→ TASK REQUIREMENTS
Write out again, exactly, the lines below starting at the one with "Subscribe (139, 850)" and ending at the one with "Facebook (241, 2402)".

================

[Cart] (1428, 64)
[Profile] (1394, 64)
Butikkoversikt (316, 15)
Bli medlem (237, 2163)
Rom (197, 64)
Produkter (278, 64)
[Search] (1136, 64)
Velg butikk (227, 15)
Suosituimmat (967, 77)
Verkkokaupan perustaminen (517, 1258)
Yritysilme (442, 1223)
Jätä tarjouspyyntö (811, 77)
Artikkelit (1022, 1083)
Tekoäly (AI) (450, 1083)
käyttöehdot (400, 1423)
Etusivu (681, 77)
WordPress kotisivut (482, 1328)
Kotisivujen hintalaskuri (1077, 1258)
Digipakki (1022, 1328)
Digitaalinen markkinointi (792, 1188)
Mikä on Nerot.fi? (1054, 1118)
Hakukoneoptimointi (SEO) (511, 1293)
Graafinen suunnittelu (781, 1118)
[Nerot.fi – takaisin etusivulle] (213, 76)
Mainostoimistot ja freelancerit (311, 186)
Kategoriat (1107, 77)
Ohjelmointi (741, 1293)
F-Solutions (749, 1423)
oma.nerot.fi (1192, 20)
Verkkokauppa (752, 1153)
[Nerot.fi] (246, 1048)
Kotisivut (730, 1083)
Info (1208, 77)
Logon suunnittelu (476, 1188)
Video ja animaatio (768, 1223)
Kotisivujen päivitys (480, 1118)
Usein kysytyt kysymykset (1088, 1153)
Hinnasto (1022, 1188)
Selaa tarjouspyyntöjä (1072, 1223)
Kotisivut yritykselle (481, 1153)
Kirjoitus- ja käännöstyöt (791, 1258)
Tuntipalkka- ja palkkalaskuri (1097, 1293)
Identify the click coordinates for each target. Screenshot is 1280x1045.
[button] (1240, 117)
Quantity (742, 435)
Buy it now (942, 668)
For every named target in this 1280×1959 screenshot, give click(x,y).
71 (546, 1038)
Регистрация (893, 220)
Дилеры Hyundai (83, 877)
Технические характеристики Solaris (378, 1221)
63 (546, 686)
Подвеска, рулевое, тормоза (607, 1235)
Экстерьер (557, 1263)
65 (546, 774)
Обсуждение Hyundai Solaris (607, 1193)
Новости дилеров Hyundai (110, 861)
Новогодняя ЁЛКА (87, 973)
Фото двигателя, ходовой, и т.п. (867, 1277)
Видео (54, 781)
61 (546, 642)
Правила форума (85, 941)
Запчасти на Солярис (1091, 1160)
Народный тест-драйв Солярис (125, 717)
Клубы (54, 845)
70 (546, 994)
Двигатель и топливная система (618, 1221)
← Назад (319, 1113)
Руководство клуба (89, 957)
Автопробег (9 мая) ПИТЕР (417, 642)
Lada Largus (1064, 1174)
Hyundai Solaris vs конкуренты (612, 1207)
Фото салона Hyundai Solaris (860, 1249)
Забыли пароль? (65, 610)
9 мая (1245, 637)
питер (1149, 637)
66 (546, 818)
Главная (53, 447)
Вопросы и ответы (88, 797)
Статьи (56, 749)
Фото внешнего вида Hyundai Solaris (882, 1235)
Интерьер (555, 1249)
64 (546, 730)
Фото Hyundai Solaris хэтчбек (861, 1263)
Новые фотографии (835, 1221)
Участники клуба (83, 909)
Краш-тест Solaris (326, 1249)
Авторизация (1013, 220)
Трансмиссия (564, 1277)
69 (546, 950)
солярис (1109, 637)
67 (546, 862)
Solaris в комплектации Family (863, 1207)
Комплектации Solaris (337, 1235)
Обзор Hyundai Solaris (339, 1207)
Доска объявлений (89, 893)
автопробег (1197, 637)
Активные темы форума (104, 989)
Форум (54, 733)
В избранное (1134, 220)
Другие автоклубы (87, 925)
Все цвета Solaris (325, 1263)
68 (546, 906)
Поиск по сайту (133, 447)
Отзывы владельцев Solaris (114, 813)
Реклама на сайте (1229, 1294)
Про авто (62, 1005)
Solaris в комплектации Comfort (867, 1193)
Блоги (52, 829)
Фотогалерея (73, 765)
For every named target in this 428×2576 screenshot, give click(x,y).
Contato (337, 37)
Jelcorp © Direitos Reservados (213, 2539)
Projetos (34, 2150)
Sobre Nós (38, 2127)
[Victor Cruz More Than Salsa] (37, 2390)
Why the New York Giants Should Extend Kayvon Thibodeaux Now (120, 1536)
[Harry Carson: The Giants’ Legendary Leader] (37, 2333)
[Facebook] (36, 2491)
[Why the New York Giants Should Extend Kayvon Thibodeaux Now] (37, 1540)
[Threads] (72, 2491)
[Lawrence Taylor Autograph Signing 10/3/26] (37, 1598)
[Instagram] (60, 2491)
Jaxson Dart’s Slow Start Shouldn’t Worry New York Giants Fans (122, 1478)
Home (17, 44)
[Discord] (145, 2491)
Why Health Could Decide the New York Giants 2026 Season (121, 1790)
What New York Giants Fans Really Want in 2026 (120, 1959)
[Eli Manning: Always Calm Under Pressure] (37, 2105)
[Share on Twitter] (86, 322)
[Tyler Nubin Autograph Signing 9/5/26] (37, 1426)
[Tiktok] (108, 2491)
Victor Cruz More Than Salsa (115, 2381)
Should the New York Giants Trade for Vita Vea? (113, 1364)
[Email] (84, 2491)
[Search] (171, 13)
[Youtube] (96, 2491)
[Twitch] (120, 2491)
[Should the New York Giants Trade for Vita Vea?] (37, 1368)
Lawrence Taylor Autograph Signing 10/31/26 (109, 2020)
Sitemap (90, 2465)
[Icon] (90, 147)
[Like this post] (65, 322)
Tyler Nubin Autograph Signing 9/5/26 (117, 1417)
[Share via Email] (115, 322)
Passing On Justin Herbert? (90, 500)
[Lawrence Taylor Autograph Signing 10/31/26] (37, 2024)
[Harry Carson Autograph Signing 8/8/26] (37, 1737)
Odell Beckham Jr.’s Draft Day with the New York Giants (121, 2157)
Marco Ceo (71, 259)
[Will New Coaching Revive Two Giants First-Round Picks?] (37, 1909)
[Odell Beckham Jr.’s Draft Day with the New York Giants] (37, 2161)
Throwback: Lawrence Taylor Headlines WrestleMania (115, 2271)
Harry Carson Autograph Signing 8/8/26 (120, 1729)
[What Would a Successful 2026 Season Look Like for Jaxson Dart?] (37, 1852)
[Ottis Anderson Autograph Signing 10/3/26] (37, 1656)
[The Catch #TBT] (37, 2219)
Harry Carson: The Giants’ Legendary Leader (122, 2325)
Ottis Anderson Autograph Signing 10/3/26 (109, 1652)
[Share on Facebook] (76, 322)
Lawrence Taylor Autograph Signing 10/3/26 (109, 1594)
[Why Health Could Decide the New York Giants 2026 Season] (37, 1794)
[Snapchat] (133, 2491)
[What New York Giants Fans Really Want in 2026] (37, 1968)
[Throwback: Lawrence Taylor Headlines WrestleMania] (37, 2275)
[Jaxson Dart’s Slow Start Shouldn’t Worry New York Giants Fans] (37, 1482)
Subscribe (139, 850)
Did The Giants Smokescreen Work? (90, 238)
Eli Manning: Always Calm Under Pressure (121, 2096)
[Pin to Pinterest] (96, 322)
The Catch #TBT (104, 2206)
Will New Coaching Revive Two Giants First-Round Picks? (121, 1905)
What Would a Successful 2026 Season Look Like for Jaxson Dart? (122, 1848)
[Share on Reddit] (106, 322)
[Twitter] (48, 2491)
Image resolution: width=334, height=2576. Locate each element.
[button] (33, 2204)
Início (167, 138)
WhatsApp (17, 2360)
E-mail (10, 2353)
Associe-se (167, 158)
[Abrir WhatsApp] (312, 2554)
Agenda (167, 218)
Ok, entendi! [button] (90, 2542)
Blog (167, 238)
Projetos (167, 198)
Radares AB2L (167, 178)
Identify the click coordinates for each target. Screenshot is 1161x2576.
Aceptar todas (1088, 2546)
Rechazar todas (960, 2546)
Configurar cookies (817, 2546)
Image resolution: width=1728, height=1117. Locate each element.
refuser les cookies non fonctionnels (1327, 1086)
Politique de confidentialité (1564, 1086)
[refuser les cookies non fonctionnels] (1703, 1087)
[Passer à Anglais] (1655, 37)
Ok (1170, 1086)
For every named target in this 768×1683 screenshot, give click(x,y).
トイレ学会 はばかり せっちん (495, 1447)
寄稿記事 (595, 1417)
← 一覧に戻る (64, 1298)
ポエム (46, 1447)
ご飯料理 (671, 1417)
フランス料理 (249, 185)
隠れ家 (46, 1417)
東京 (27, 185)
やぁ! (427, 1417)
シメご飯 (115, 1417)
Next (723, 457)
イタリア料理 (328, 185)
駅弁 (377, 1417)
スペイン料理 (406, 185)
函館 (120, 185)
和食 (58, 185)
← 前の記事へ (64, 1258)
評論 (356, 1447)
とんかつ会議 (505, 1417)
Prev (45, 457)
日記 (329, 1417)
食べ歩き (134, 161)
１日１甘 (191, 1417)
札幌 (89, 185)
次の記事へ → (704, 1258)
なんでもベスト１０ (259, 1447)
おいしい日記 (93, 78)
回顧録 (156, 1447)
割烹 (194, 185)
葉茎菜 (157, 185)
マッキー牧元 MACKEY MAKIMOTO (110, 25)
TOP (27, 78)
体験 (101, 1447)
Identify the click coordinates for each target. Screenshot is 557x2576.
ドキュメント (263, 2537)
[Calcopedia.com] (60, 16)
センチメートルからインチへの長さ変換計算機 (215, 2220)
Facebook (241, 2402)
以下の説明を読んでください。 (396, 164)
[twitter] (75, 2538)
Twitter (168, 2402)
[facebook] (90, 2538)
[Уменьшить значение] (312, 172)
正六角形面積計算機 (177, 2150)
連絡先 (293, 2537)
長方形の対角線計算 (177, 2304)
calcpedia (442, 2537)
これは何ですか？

================

→ RESPONSE BOX
Subscribe (139, 850)
Did The Giants Smokescreen Work? (90, 238)
Eli Manning: Always Calm Under Pressure (121, 2096)
[Pin to Pinterest] (96, 322)
The Catch #TBT (104, 2206)
Will New Coaching Revive Two Giants First-Round Picks? (121, 1905)
What Would a Successful 2026 Season Look Like for Jaxson Dart? (122, 1848)
[Share on Reddit] (106, 322)
[Twitter] (48, 2491)
Image resolution: width=334, height=2576. Locate each element.
[button] (33, 2204)
Início (167, 138)
WhatsApp (17, 2360)
E-mail (10, 2353)
Associe-se (167, 158)
[Abrir WhatsApp] (312, 2554)
Agenda (167, 218)
Ok, entendi! [button] (90, 2542)
Blog (167, 238)
Projetos (167, 198)
Radares AB2L (167, 178)
Identify the click coordinates for each target. Screenshot is 1161x2576.
Aceptar todas (1088, 2546)
Rechazar todas (960, 2546)
Configurar cookies (817, 2546)
Image resolution: width=1728, height=1117. Locate each element.
refuser les cookies non fonctionnels (1327, 1086)
Politique de confidentialité (1564, 1086)
[refuser les cookies non fonctionnels] (1703, 1087)
[Passer à Anglais] (1655, 37)
Ok (1170, 1086)
For every named target in this 768×1683 screenshot, give click(x,y).
トイレ学会 はばかり せっちん (495, 1447)
寄稿記事 (595, 1417)
← 一覧に戻る (64, 1298)
ポエム (46, 1447)
ご飯料理 (671, 1417)
フランス料理 (249, 185)
隠れ家 (46, 1417)
東京 (27, 185)
やぁ! (427, 1417)
シメご飯 (115, 1417)
Next (723, 457)
イタリア料理 (328, 185)
駅弁 (377, 1417)
スペイン料理 (406, 185)
函館 (120, 185)
和食 (58, 185)
← 前の記事へ (64, 1258)
評論 (356, 1447)
とんかつ会議 (505, 1417)
Prev (45, 457)
日記 (329, 1417)
食べ歩き (134, 161)
１日１甘 (191, 1417)
札幌 (89, 185)
次の記事へ → (704, 1258)
なんでもベスト１０ (259, 1447)
おいしい日記 (93, 78)
回顧録 (156, 1447)
割烹 (194, 185)
葉茎菜 (157, 185)
マッキー牧元 MACKEY MAKIMOTO (110, 25)
TOP (27, 78)
体験 (101, 1447)
Identify the click coordinates for each target. Screenshot is 557x2576.
ドキュメント (263, 2537)
[Calcopedia.com] (60, 16)
センチメートルからインチへの長さ変換計算機 (215, 2220)
Facebook (241, 2402)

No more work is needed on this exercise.